Answer these questions from the excerpt on the motion to vacate the default judgment:
1. On what date did Argoudelis file his motion for leave to file an appearance for the defendants?
2. Since what date had the defendants been trying to reach Casper by e-mail?
3. Who prepared the note that Johnson signed?
>> Start Selected extract
Plaintiff filed citations to discover the defendants’ assets.
¶ 10 On January 28, 2014, attorney John Argoudelis filed a motion for leave to file his
appearance on behalf of defendants. Argoudelis also filed a motion to vacate the default
judgment of October 25, 2013, pursuant to section 2-1401 of the Code, arguing that defendants,
who were represented by attorney Casper, did not become aware of the default judgment until a
citation to discover was served on a family friend. Defendants claimed that they had been
attempting to contact Casper via e-mail since November 18, 2013, and Casper was not
responsive. The last information defendants received from Casper was on August 14, 2013,
when Casper informed them that the case was pending and he would provide an update upon his
return to the country. Casper did not advise defendants that they were in default or that a motion
for default was pending. In support of the motion to vacate, defendants argued that a meritorious
defense to the complaint existed in that Johnson was not represented by an attorney when he
signed the note, which was prepared by plaintiff’s attorney, and Johnson did not understand the
nature of the personal guaranty.
>> End Selected extract
>> Start Extracted material
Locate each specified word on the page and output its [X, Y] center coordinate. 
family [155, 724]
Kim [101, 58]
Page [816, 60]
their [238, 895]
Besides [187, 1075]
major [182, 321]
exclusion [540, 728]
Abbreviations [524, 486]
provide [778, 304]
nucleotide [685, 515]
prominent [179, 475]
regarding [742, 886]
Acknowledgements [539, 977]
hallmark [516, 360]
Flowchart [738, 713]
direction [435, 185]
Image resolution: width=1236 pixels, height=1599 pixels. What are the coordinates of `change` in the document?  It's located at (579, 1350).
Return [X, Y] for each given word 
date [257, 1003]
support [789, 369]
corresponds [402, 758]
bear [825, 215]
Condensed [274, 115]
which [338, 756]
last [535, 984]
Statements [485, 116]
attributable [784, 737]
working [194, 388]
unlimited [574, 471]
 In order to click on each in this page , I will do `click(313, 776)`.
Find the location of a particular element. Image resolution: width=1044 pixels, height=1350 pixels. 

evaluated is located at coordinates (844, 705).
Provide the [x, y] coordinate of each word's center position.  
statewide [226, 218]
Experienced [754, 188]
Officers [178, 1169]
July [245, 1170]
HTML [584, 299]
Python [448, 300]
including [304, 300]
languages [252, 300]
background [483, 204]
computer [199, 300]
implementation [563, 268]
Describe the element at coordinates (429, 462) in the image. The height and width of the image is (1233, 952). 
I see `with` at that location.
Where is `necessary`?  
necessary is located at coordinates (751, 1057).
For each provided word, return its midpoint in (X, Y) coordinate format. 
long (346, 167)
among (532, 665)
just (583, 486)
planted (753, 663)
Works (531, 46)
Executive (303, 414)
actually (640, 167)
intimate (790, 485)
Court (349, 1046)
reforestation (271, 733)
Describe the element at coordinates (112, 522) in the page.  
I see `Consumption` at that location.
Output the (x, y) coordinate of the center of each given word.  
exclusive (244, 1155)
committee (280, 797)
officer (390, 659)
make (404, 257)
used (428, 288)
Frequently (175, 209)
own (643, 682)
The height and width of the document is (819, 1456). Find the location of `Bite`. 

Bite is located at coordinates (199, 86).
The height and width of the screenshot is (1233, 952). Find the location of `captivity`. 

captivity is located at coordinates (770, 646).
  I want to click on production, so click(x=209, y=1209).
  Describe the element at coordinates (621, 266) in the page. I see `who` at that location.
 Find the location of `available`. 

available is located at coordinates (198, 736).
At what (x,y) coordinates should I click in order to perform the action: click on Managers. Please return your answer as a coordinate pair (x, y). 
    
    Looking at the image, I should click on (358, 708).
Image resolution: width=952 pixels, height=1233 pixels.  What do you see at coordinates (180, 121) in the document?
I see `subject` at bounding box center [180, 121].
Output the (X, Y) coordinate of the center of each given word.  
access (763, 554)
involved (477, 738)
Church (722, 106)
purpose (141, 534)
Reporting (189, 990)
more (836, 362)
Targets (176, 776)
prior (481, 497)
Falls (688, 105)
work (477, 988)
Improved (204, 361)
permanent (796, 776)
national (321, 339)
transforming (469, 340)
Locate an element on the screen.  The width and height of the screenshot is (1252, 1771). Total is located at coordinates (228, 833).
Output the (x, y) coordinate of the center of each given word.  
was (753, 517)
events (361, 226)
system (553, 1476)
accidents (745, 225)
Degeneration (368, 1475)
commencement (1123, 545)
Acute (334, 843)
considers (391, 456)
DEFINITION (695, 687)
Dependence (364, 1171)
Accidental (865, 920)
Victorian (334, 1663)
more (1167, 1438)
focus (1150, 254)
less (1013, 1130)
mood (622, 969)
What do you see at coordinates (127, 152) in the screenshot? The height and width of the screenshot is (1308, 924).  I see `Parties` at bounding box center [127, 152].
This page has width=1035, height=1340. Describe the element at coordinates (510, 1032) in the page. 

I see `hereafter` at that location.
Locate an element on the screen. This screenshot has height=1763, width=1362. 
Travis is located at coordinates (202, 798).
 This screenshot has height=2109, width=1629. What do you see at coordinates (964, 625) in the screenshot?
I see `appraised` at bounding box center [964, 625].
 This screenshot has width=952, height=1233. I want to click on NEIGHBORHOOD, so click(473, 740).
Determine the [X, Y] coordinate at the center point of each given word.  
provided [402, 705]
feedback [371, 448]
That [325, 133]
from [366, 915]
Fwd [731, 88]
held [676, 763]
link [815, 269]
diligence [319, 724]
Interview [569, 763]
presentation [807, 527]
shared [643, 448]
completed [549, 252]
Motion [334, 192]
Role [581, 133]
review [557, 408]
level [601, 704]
>> End Extracted material
#### Written solution:
1. January 28, 2014
2. November 18, 2013
3. The plaintiff's attorney